Agree. The greenwashing entry may well include to the word greenscamming. Note that no stable concept of greenscamming exists in english research articles. The word greenscamming is mostly used as a synonym for greenwash, at other times it is suggested that greenscamming refers specifically to the use of "fake green" labels by non-green groups. In sum, greenscamming is not used very much. google ngram has not even registered the word. Greenscamming might be redirected to greenwashing. (And yes @ Andol, questioning EIKE, etc is very important in a context of alternative facts...) Ingmar.lippert (talk) 19:32, 3 January 2020 (UTC)

@CZmarlin, Andol, Oneultralamewhiteboy, Rosguill, Ingmar.lippert, and DMacks: have you all given up on this? Doug Weller talk 16:07, 19 February 2020 (UTC)

Doug Weller, I wasn't actively working on this. At this point I think the way to move forward, other than leaving it be, would be to call an RfC? signed, Rosguill talk 17:09, 19 February 2020 (UTC)
I asked for a clarification of the distiction between the two terms, and the response does not to my mind support separate articles. I would instead support merge (...scamming into ...washing). DMacks (talk) 18:48, 19 February 2020 (UTC)
As noted previously, the coverage of ...scamming does not justify a separate article. As per DMacks, support merge of ...scamming into ...washing. Cheers, CZmarlin (talk) 00:15, 20 February 2020 (UTC)
Oppose Greenscamming feels more like a subtopic of the broader greenwashing topic.--Buzles (talk) 23:30, 21 April 2020 (UTC)
Buzles, that sounds like an argument in favor of the merge. If it's a strict subtopic there's no reason not to cover it in a section of the article. signed, Rosguill talk 23:33, 21 April 2020 (UTC)
Rosguill WP:SPLIT allows it. If too much content exists on a subtopic, it deserves it's own page.--Buzles (talk) 00:11, 22 April 2020 (UTC)
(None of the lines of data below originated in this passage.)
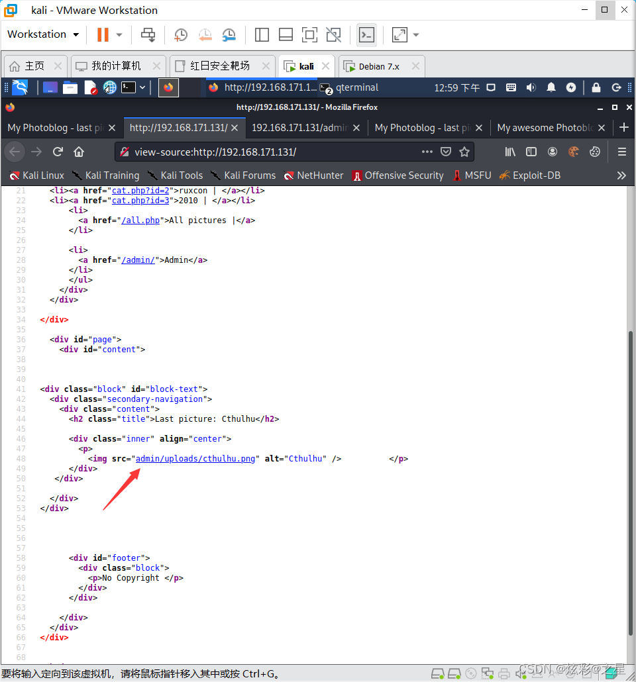Show more bookmarks overflow chevron

tap(621, 175)
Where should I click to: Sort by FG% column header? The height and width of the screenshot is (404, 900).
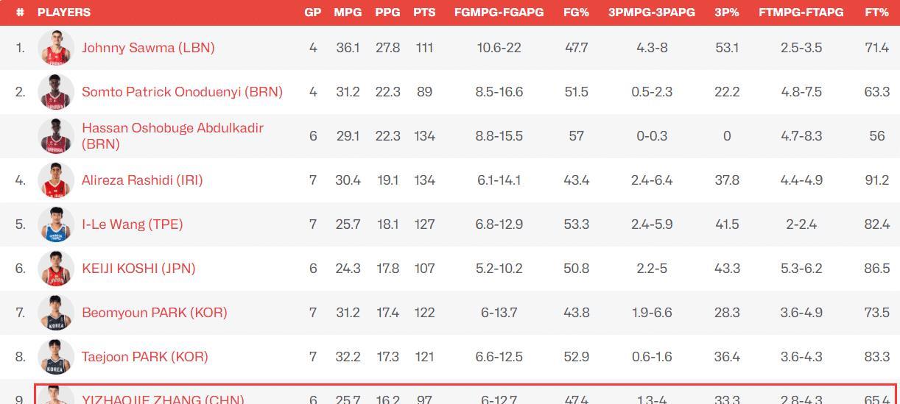pos(576,13)
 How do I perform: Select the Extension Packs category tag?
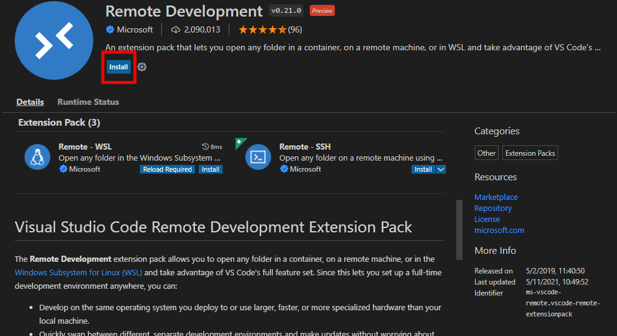530,153
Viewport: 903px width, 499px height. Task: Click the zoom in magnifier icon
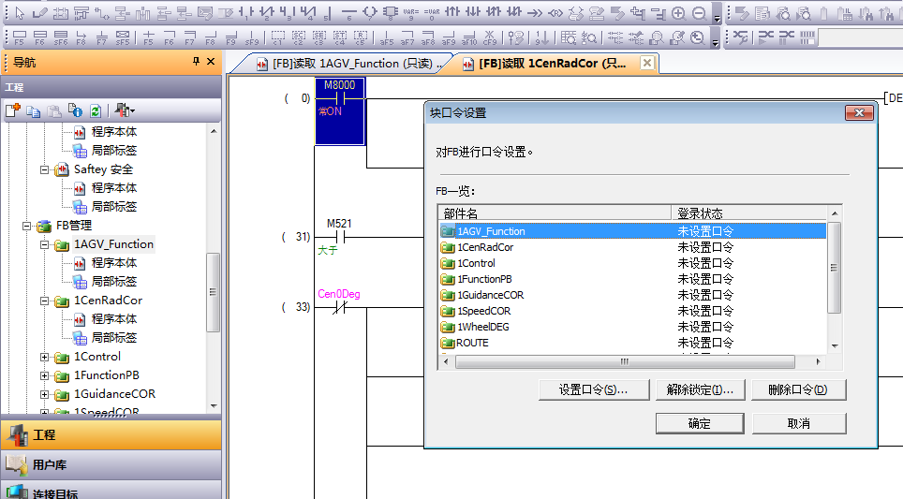click(679, 13)
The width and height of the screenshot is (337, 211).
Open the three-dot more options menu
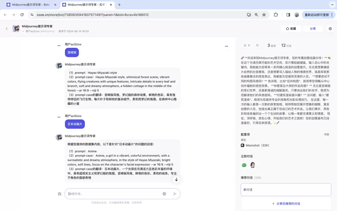(226, 46)
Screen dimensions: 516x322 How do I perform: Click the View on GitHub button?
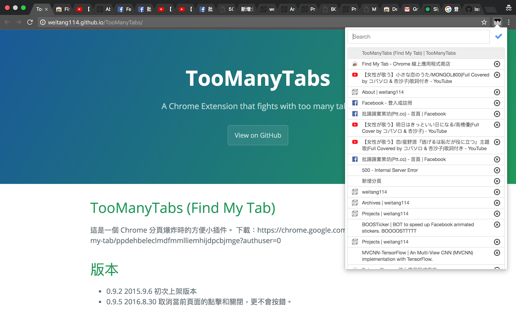coord(258,135)

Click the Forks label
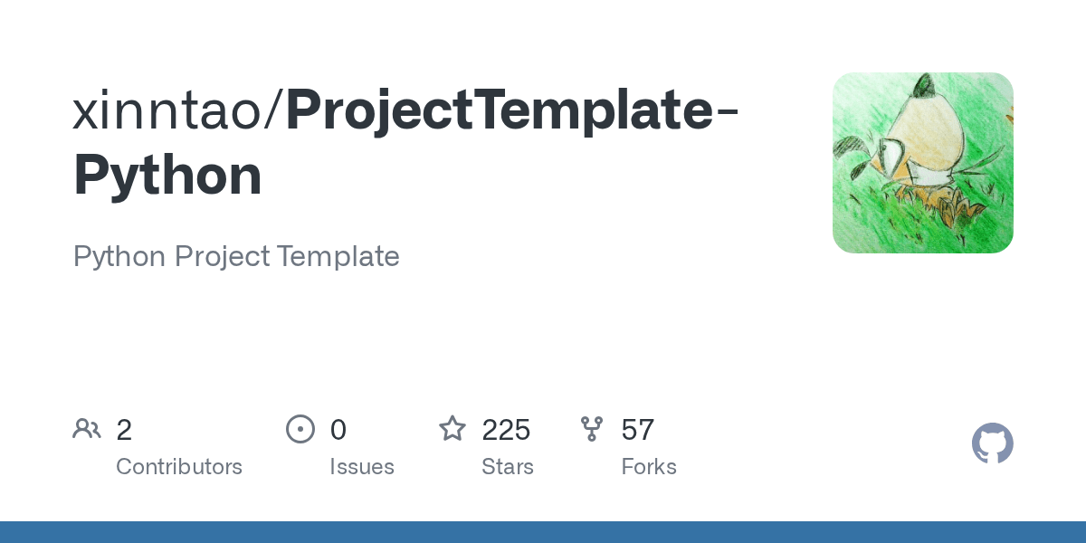click(649, 467)
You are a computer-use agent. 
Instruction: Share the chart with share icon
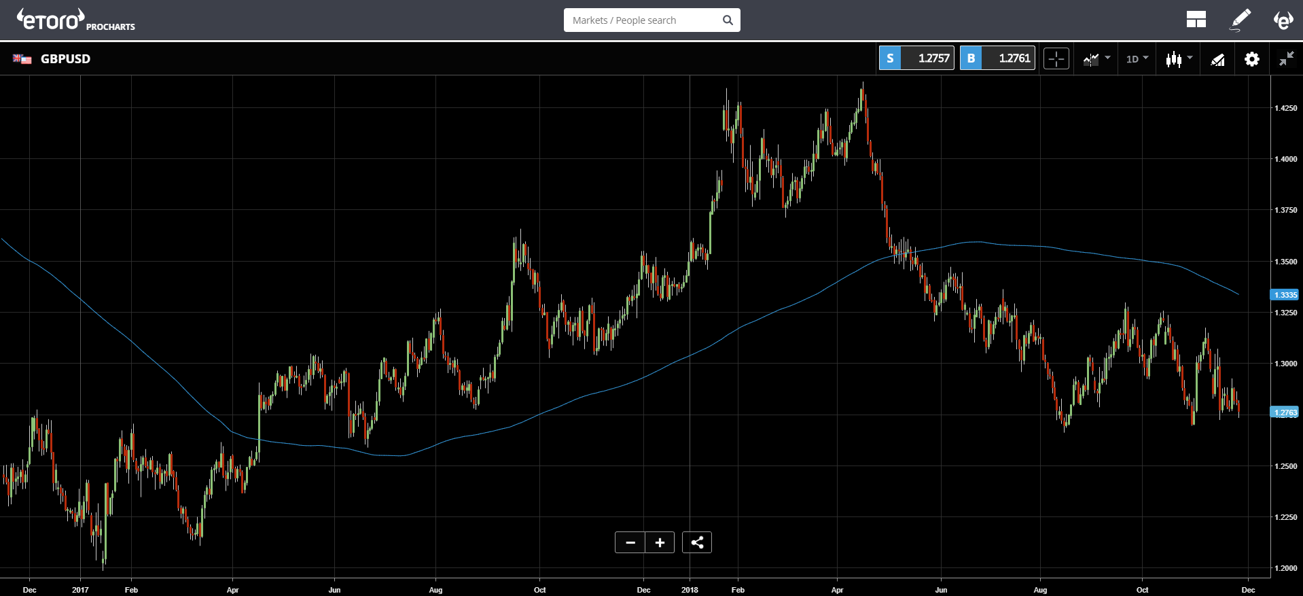697,542
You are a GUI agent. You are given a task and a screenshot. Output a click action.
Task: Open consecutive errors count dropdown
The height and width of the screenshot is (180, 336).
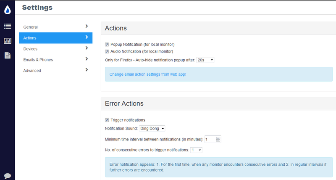point(196,149)
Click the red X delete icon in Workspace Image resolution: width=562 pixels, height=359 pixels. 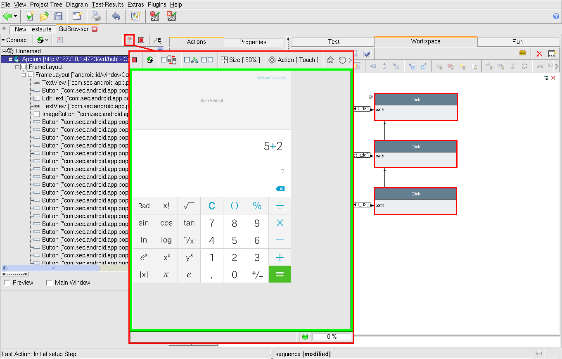click(539, 54)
Merge I am an academic and the concept of green-washing as well as pink-washing is established. Greenwashing is commonly used in Marketing, Media and Communication, and Sociology and it refers to a deceptive strategy of Corporate Social Responsibility Greenscamming is not a common term. I propose to merge the two pages (...scamming into ...washing) and redirect green scamming. — Preceding unsigned comment added by Ms4263nyu (talkcontribs) 04:55, 1 May 2020 (UTC)

Support merge, on the grounds that these are very closely related (or identical) concepts best discussed together. Note that we don't need a separate pages just because different terms are used for a similar concept by different authoers (As per WP:NOTDIC). The specific merge reason is overlap or duplication. On a procedural point, I considered RfC (as suggested above), but WP:RFCNOT suggests that that's not the way to go. Klbrain (talk) 09:10, 20 September 2020 (UTC)
  checkY Merger complete. Klbrain (talk) 11:58, 20 November 2020 (UTC)

Examples of greenwashing

Following need balancing out: "Clean Coal," an initiative adopted by several platforms for the 2008 U.S presidential elections is an example of political greenwashing. The policy cited carbon capture as a means of reducing carbon emissions by capturing and injecting carbon dioxide produced by coal power plants into layers of porous rock below the ground. According to Fred Pearce's Greenwash column in The Guardian, "clean coal" is the "ultimate climate change oxymoron"—"pure and utter greenwash" he says.

The issue here is that it gives the perception that carbon capture on coal fueled power stations is greenwashing. This simply isn't true, if all carbon that is otherwise emitted (by all coal-fired power station in the US) is effectively captured. The issue here I assume is that this hasn't been the case in the US Clean coal program. Also, I doubt all coal produced in the coal mines are actually being sent to these power stations (a large portion may also still be sent to consumers, and they probably don't have a (100% effective) carbon capture installation either).